── Study material ──

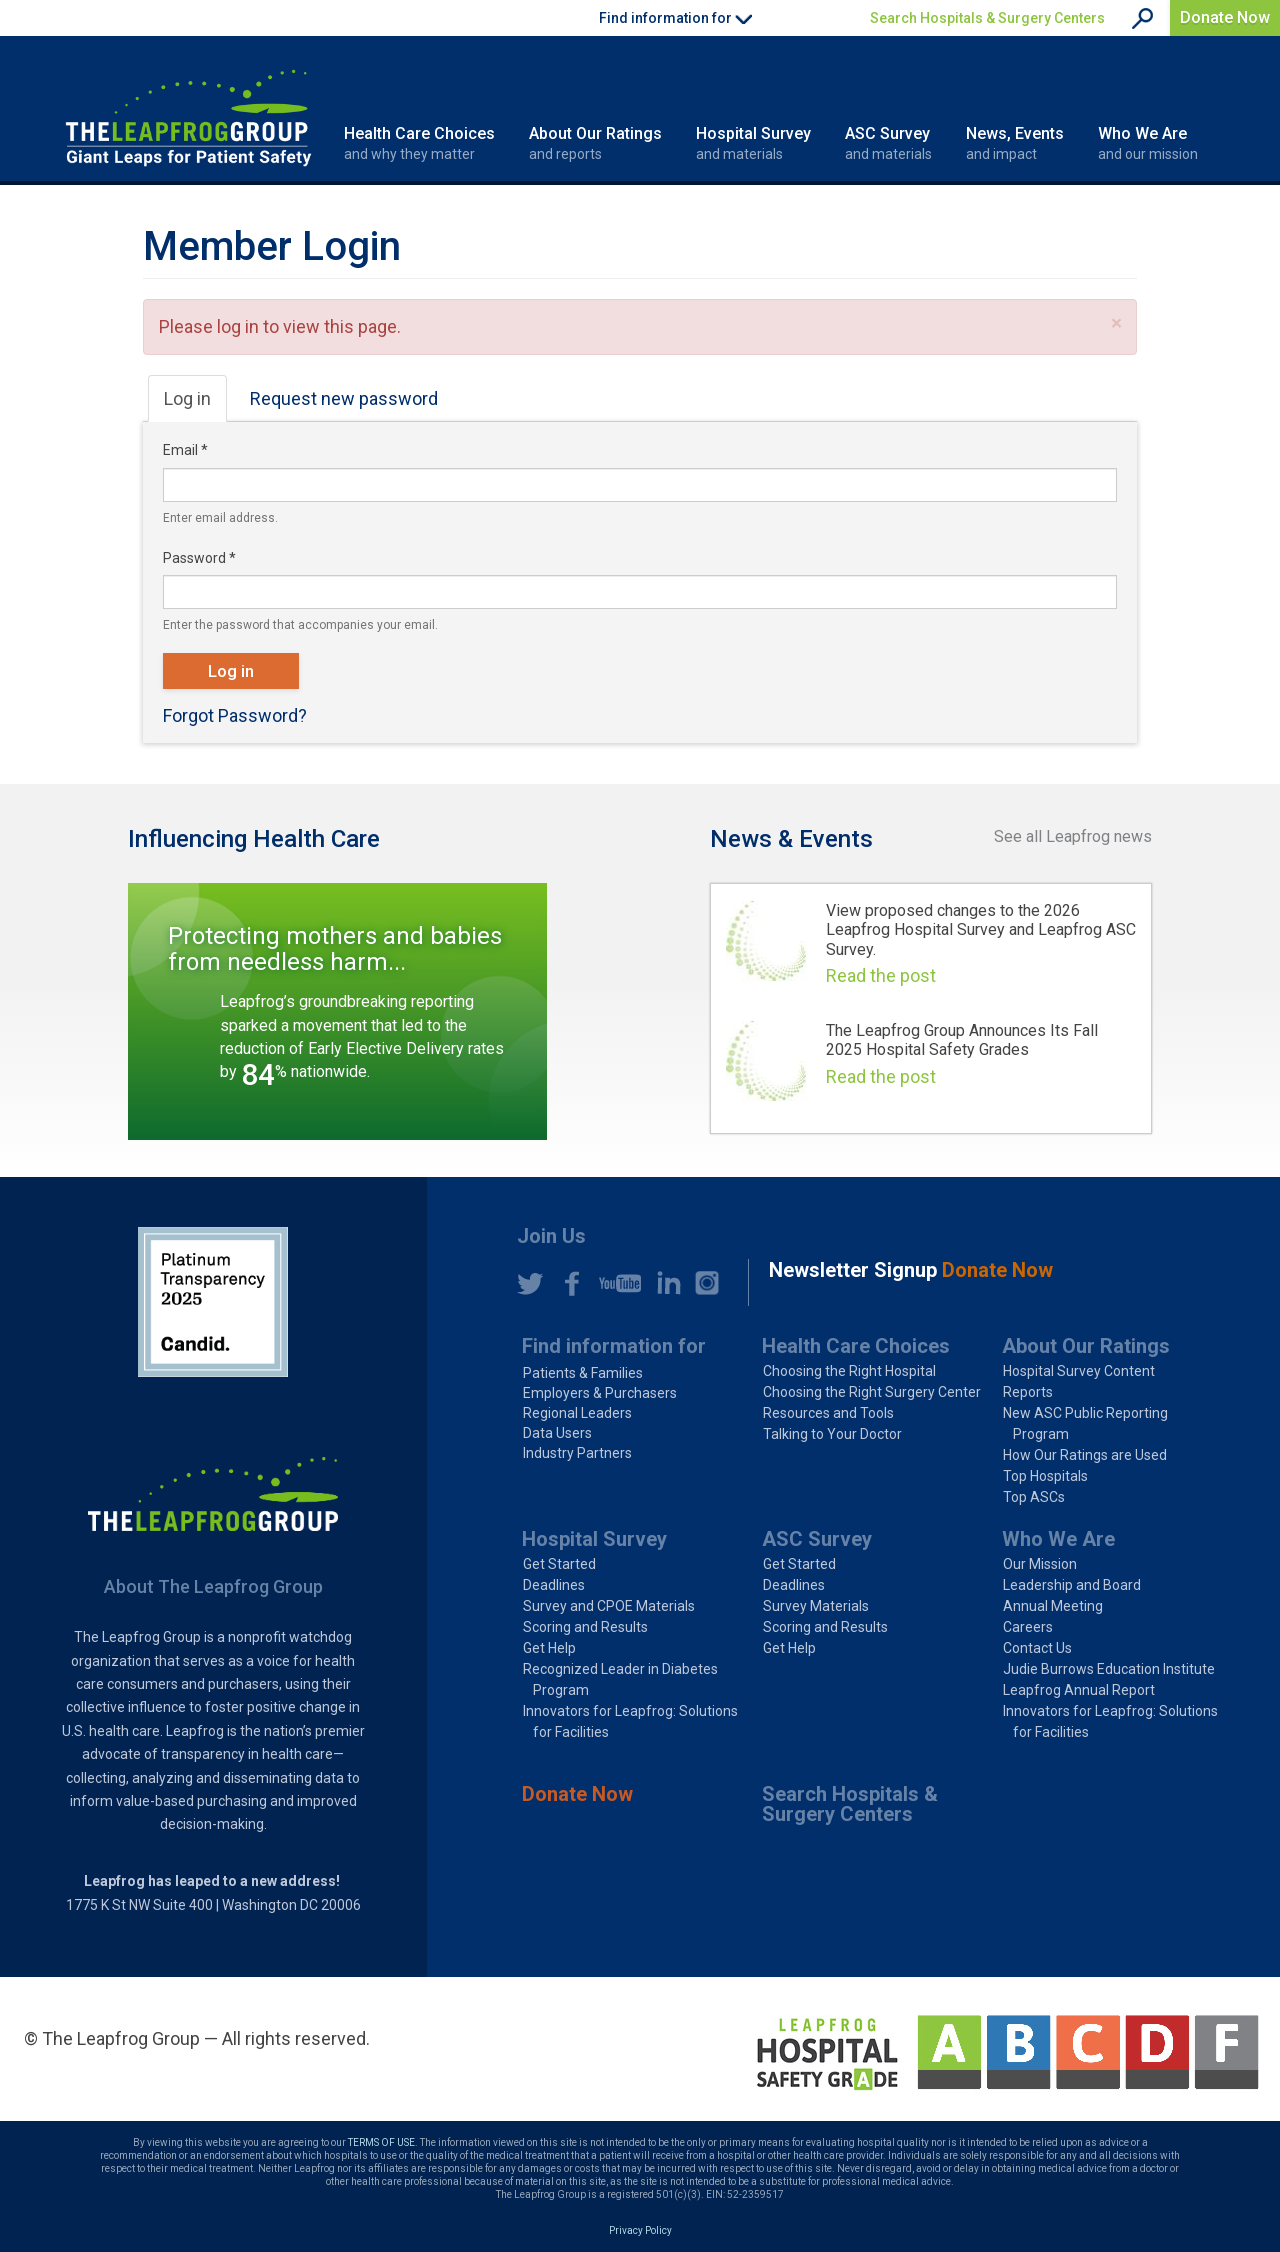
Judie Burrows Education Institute (1109, 1669)
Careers (1028, 1627)
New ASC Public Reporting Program (1085, 1423)
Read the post (881, 975)
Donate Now (1225, 17)
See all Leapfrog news (1073, 836)
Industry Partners (577, 1453)
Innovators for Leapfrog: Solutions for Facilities (630, 1721)
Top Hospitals (1045, 1476)
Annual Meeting (1053, 1606)
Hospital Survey (753, 144)
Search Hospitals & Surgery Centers (987, 18)
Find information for (614, 1346)
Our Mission (1040, 1564)
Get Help (549, 1648)
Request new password (344, 398)
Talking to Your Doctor (832, 1434)
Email (185, 450)
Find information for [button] (675, 18)
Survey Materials (816, 1606)
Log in (195, 404)
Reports (1028, 1392)
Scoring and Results (585, 1627)
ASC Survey (888, 144)
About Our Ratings (595, 144)
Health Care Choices (419, 144)
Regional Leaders (577, 1413)
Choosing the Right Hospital (849, 1371)
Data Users (557, 1433)
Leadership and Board (1072, 1585)
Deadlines (554, 1585)
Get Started (559, 1564)
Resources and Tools (828, 1413)
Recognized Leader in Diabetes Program (620, 1679)
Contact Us (1037, 1648)
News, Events (1015, 144)
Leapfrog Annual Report (1079, 1690)
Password (199, 558)
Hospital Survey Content (1079, 1371)
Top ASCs (1034, 1497)
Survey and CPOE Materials (609, 1606)
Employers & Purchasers (600, 1393)
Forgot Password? (235, 715)
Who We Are (1148, 144)
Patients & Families (583, 1373)
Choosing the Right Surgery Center (872, 1392)
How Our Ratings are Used (1085, 1455)
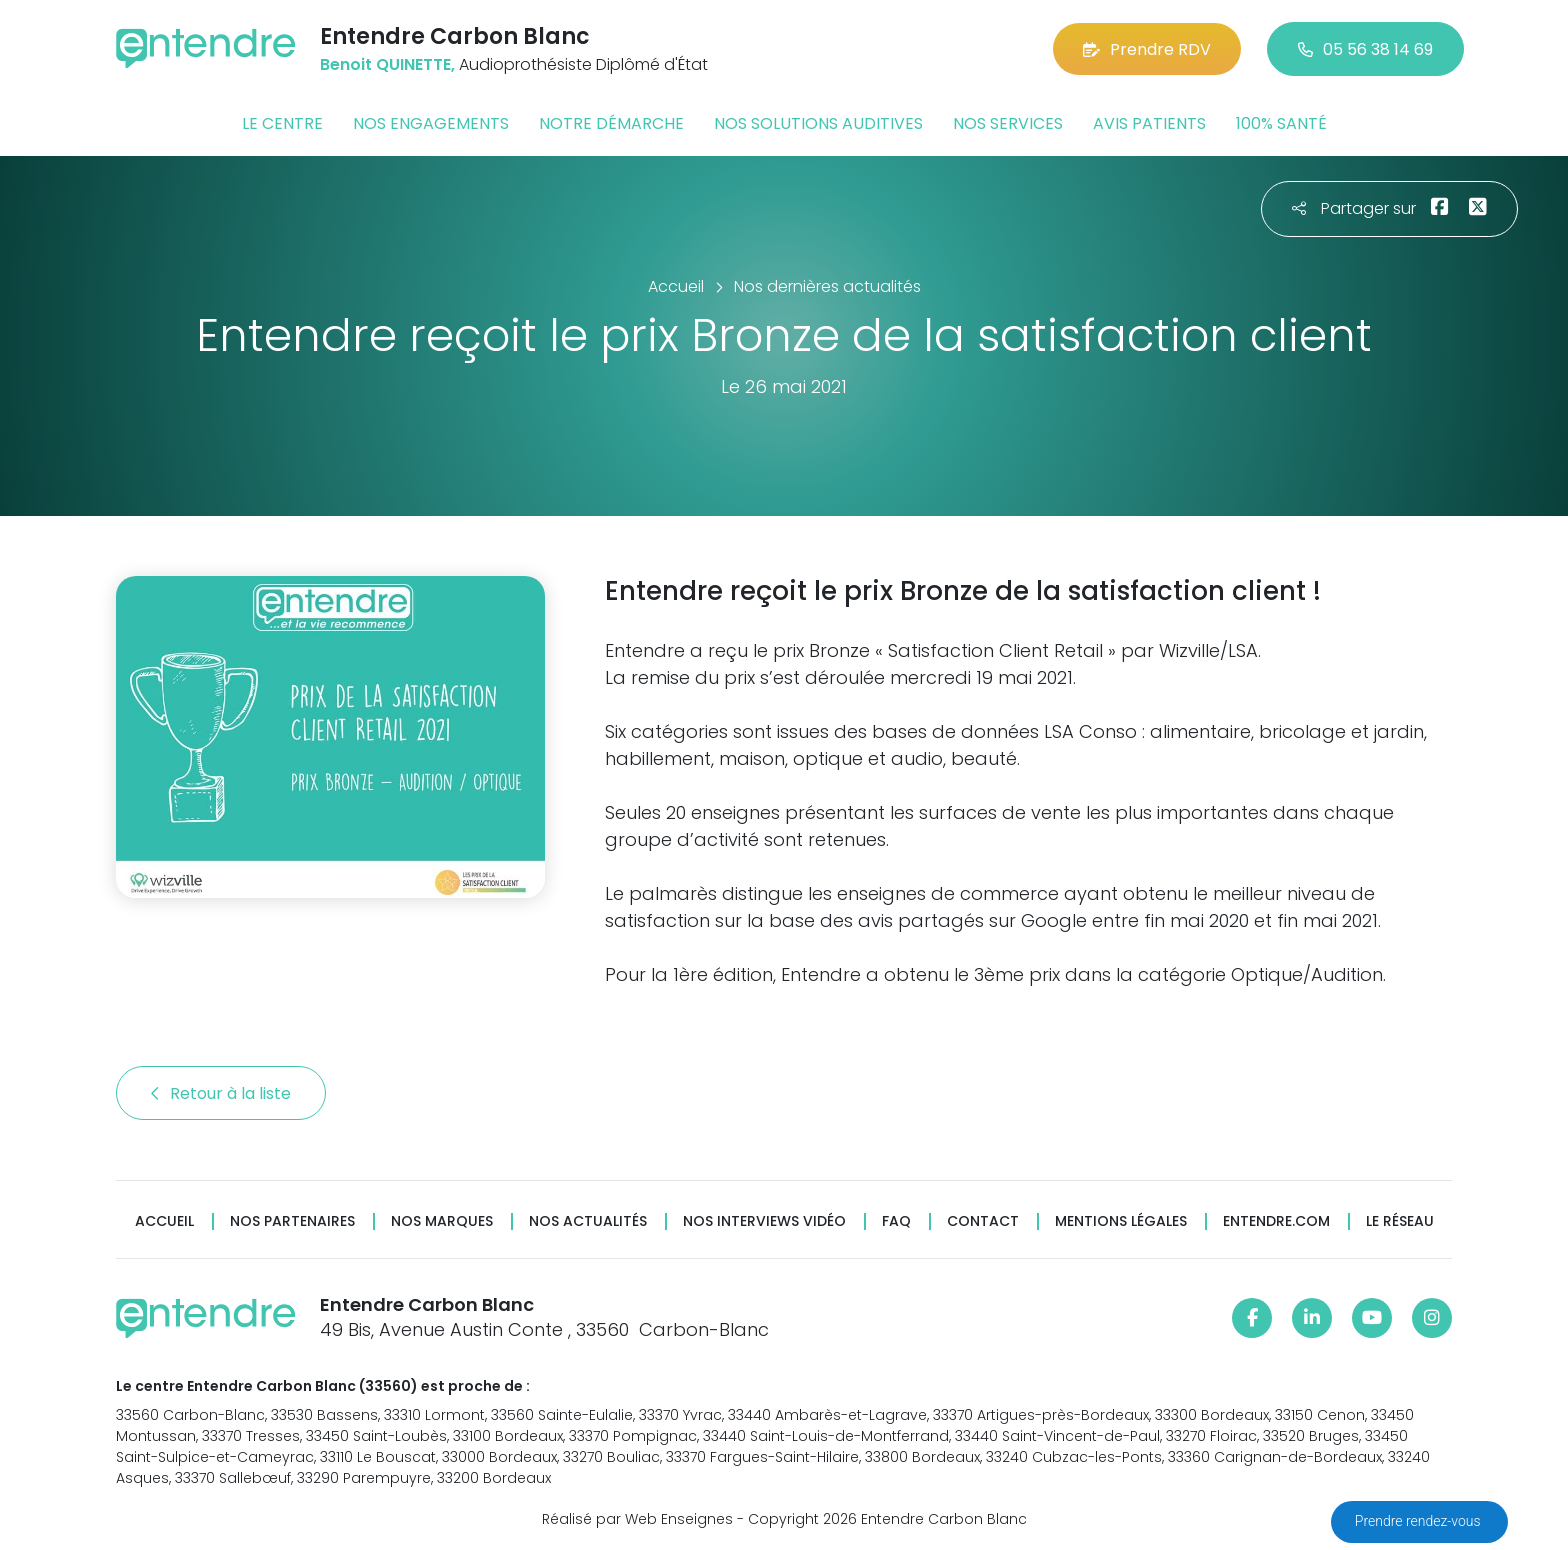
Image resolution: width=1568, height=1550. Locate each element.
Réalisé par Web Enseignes (637, 1519)
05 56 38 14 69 (1365, 49)
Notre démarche (611, 123)
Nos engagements (431, 123)
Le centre (282, 123)
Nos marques (442, 1221)
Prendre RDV (1147, 49)
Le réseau (1400, 1221)
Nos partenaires (292, 1221)
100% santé (1281, 123)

───

Exercise instructions: Reproduce each line above that contains "information".

Exercise solution:
Find information for (614, 1346)
Find information for [button] (675, 18)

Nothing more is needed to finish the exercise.